Anyone with this cover, needs to measure it and special order a wider case, as it is not fair to expect it to fit...if it is wider than a standard cover. But if yours is not that and your having a problem, I am sure it can be fixed.

She is just a one woman show and may be a bit overwhelmed with all her orders, mistakes happen. I would double check your order, measure your bag and send her an email. No reason to be unhappy!


----------



## pidgeon92 (Oct 27, 2008)

I agree, it sounds like she sent you the wrong size bag... I have the side zip, and it is significantly larger than the Kindle, by at least an inch high and wide....


----------



## vlapinta (Jan 11, 2009)

Avalon measure your bag. I received mine the day I received my Kindle2 and it is much larger than my kindle 2. It should be 10x7. I am still waiting for my Oberon cover, and I will have room with the cover on. You might have ordered the smaller sleeve by mistake, or Melissa sent you the smaller sleeve. I am sure Melissa will correct the problem either way. She is wonderful to work with!
Vicki


----------



## VictoriaP (Mar 1, 2009)

Agreed--something's definitely not right here, regardless of how it happened.  Just measured both my BorsaBella bag and my jury-rigged cover.  My bag is the original "with cover" size of 10" x 7", and it measures out correctly.  The cover is 9" x 7", larger than anything on the market currently, and while it's not a fast thing to put in to the bag, I've snugged it in there a number of times already (yes, it sticks out due to the width, but I actually find it easier to put in open side down, so it's well protected--and it's temporary, just waiting for the Oberon).  

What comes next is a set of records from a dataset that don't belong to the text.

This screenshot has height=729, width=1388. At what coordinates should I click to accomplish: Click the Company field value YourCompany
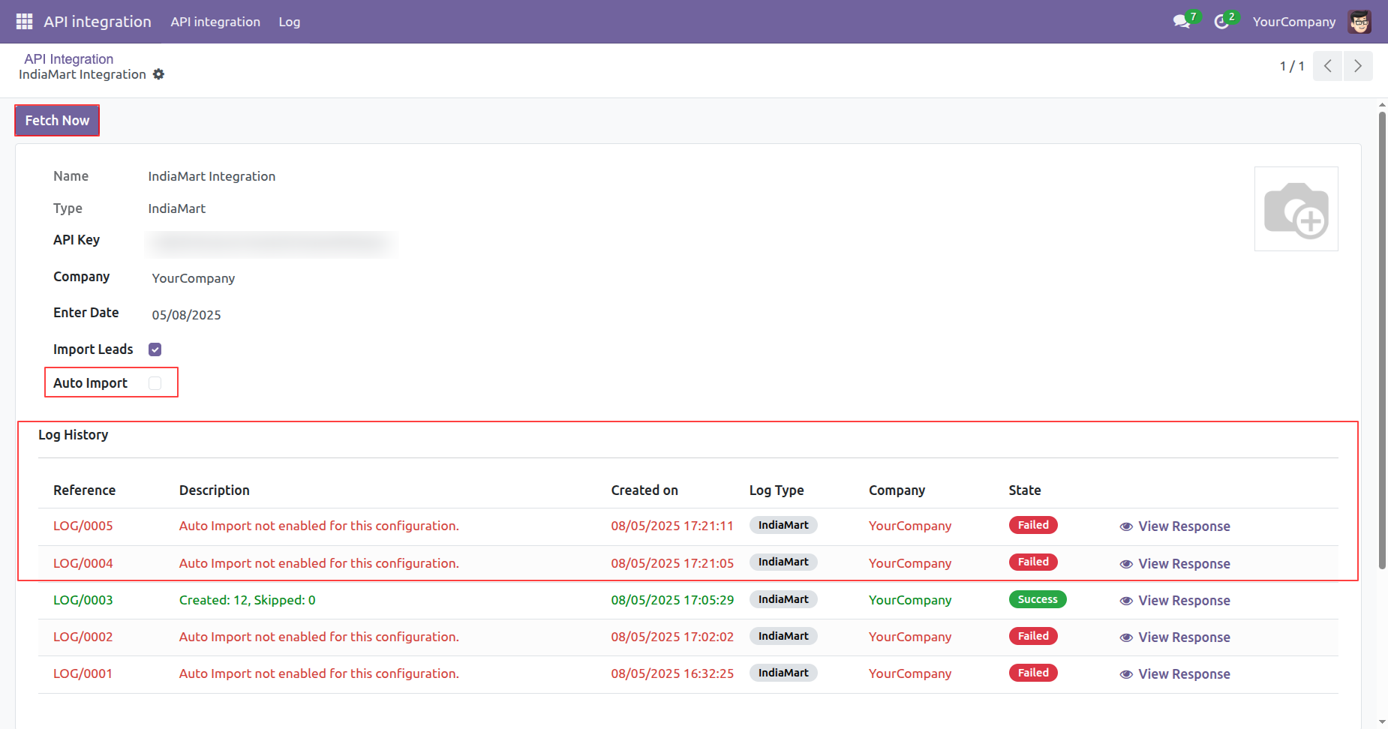click(x=194, y=278)
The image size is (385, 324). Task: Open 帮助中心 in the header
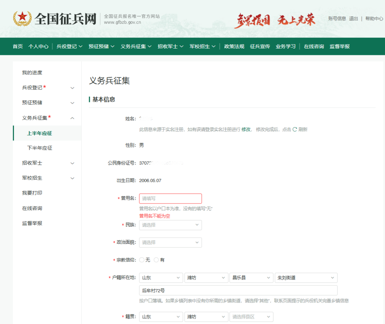pyautogui.click(x=374, y=19)
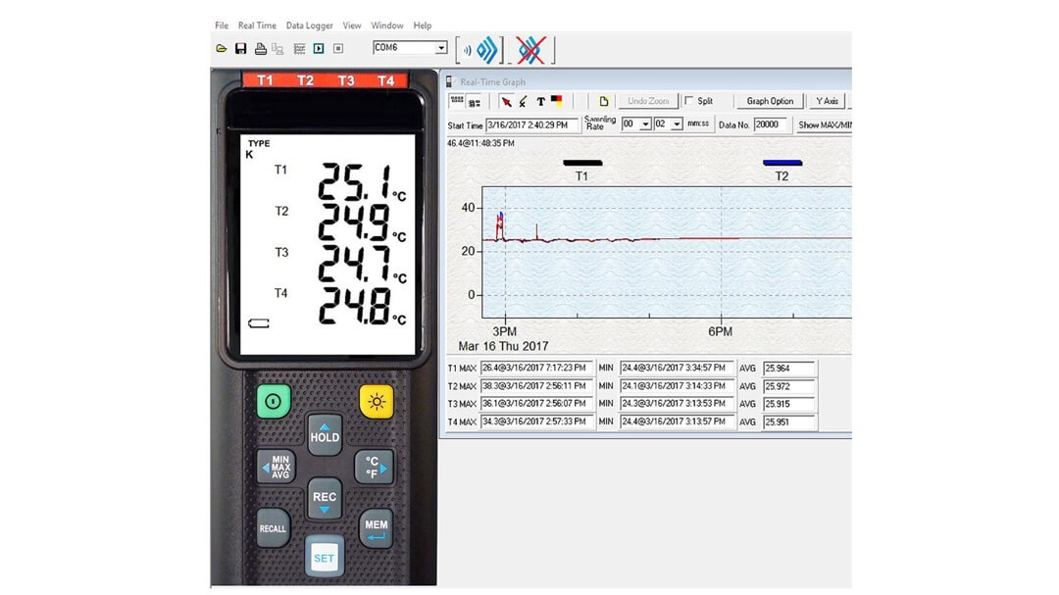
Task: Open the sampling rate seconds dropdown
Action: tap(677, 124)
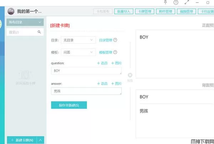Click the help icon beside 目录管理
214x144 pixels.
(115, 40)
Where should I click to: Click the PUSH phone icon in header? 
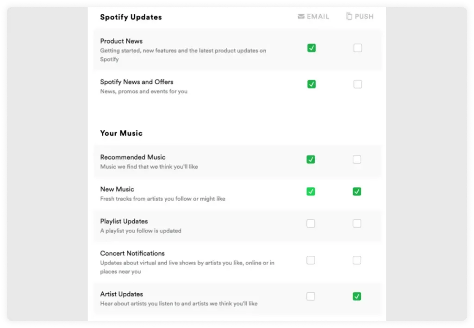click(349, 16)
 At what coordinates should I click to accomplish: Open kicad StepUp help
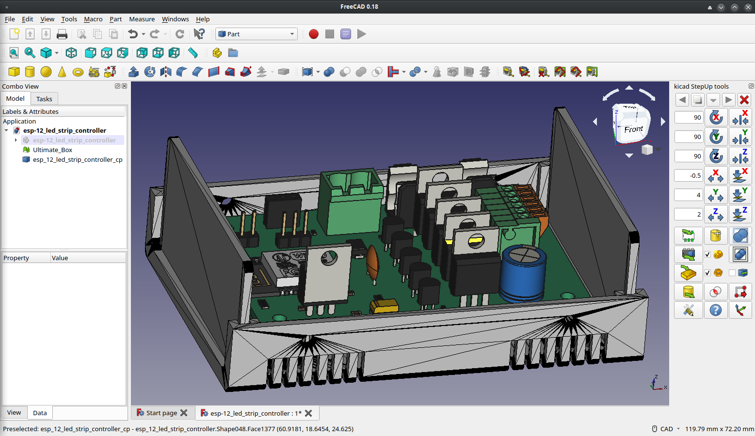716,310
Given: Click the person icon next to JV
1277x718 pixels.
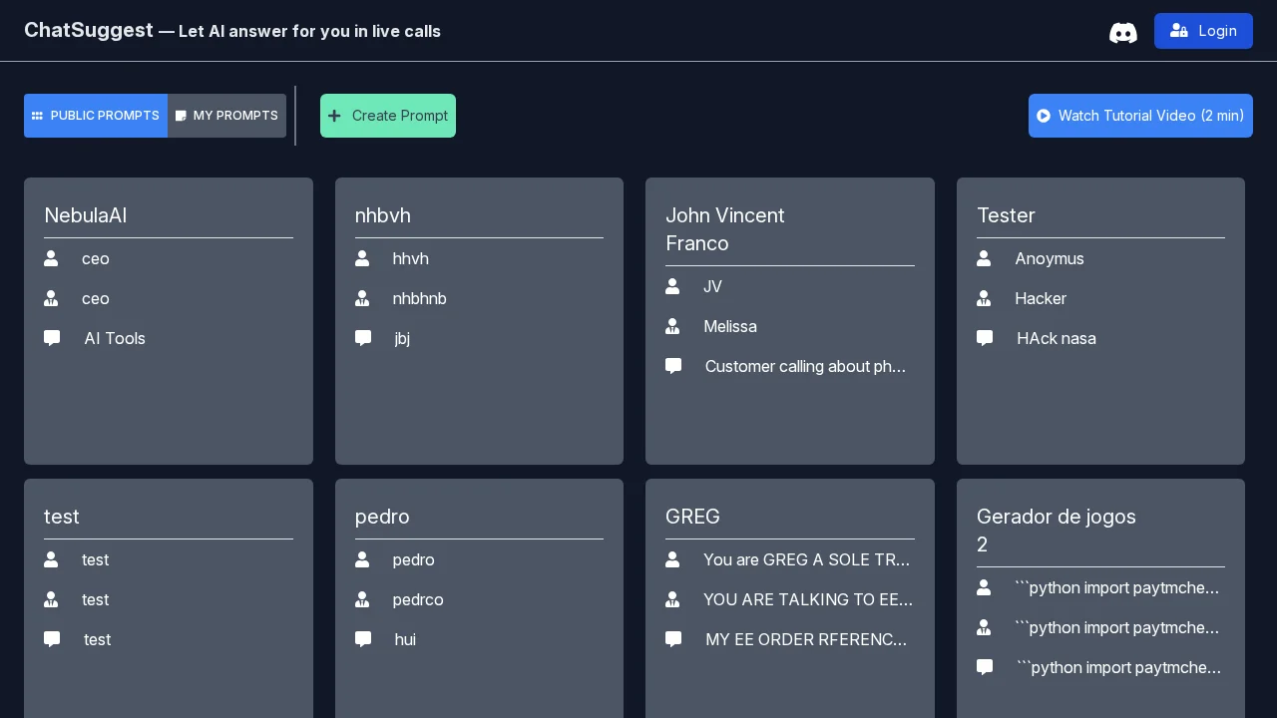Looking at the screenshot, I should click(x=672, y=286).
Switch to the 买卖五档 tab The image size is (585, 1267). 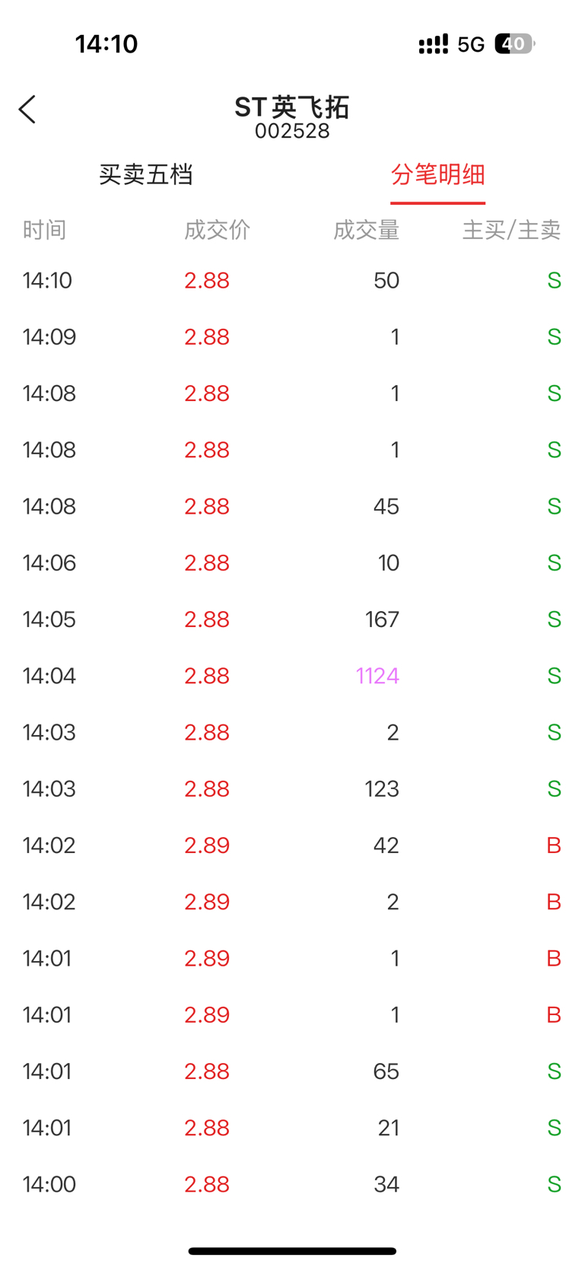146,174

The bit about the D-rings is one of those things I've seen several places lately, and I just don't get it either.  But since the fit is not correct & it will need to be returned anyway, I'd ask that the replacement have 2 D rings to accommodate the shoulder strap, that's all.  I'd think that won't be an issue.

Melissa seems to be very customer service focused & I can't imagine she'd want you to be unhappy with what you received; it's definitely worth an email to see what can be done.  Plus, the additional information you can provide to her about your cover size may help improve the product for others.


----------